Karya-karya sebelas perupa kontemporer Aborigin-Australia ini secara keseluruhan menjadi tongkat pesan yang disampaikan secara berantai, untuk memberitakan kepada khalayak luas, bahwa perdamaian dan kedamaian di atas segalanya. Belajar dari masa silam yang suram, lewat karya-karya seninya, mereka menjadi lapisan terdepan gerakan anti kekerasan, rasisme, dan diskriminasi. Sembari terus berupaya menghubungkan diri dengan warisan leluhurnya, mereka berharap tidak ada lagi generasi yang dirampas atau dicerabut dari akarnya.***

Oleh Wayan Jengki Sunarta *

 penulis dan kurator seni rupa.

 

 BIODATA SINGKAT

Wayan Jengki Sunarta, lahir di Denpasar, Bali, 22 Juni 1975. Lulusan Antropologi Budaya, Fakultas Sastra, Universitas Udayana. Pernah kuliah Seni Lukis di ISI Denpasar. Mulai  menulis puisi sejak awal 1990-an. Kemudian merambah ke penulisan prosa liris, cerpen, feature, esai/artikel seni budaya, kritik/ulasan seni rupa, dan novel. Selain itu, dia mengkuratori sejumlah pameran tunggal dan bersama di Bali, antara lain pameran Bali Art Fair 2013, Kuta Art Chromatic 2013.

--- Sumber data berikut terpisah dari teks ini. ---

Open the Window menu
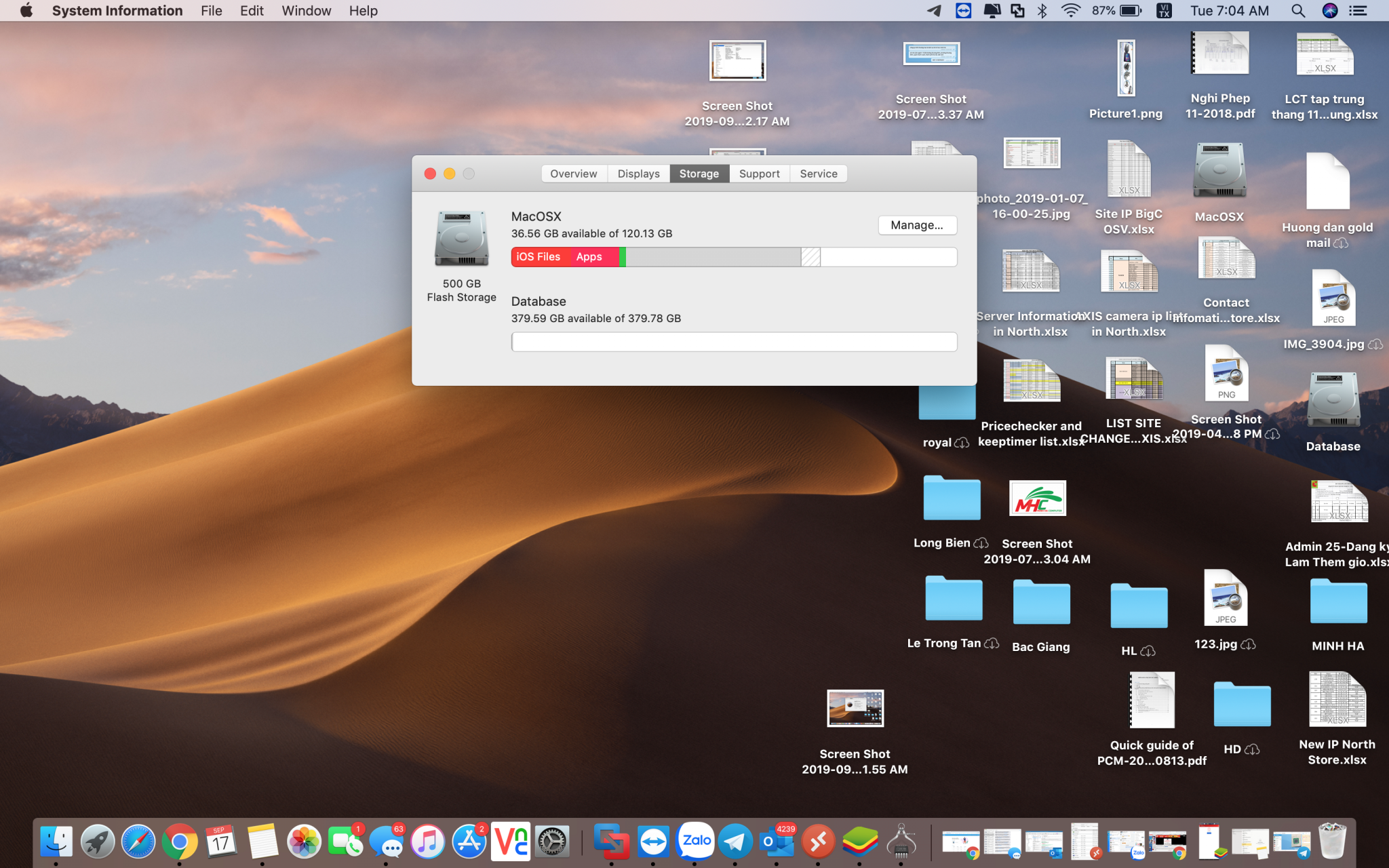1389x868 pixels. [x=306, y=11]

Tulisan-tulisannya dimuat di berbagai media massa lokal dan nasional, di antaranya Kompas, Koran Tempo, Media Indonesia, Republika, Suara Pembaruan, The Jakarta Post, Jawa Post, Pikiran Rakyat, Bali Post, Jurnal Kebudayaan Kalam, Jurnal Cerpen Indonesia, Majalah Sastra Horison, Majalah Gong, Majalah Visual Arts, Majalah Arti.

Buku kumpulan cerpennya yang telah terbit adalah Cakra Punarbhawa (Gramedia, 2005), Purnama di Atas Pura (Grasindo, 2005), Perempuan yang Mengawini Keris (Jalasutra, 2011). Buku kumpulan puisinya adalah Pada Lingkar Putingmu (bukupop, 2005), Impian Usai (Kubu Sastra, 2007), Malam Cinta (bukupop, 2007), Pekarangan Tubuhku (Bejana Bandung, Juni 2010).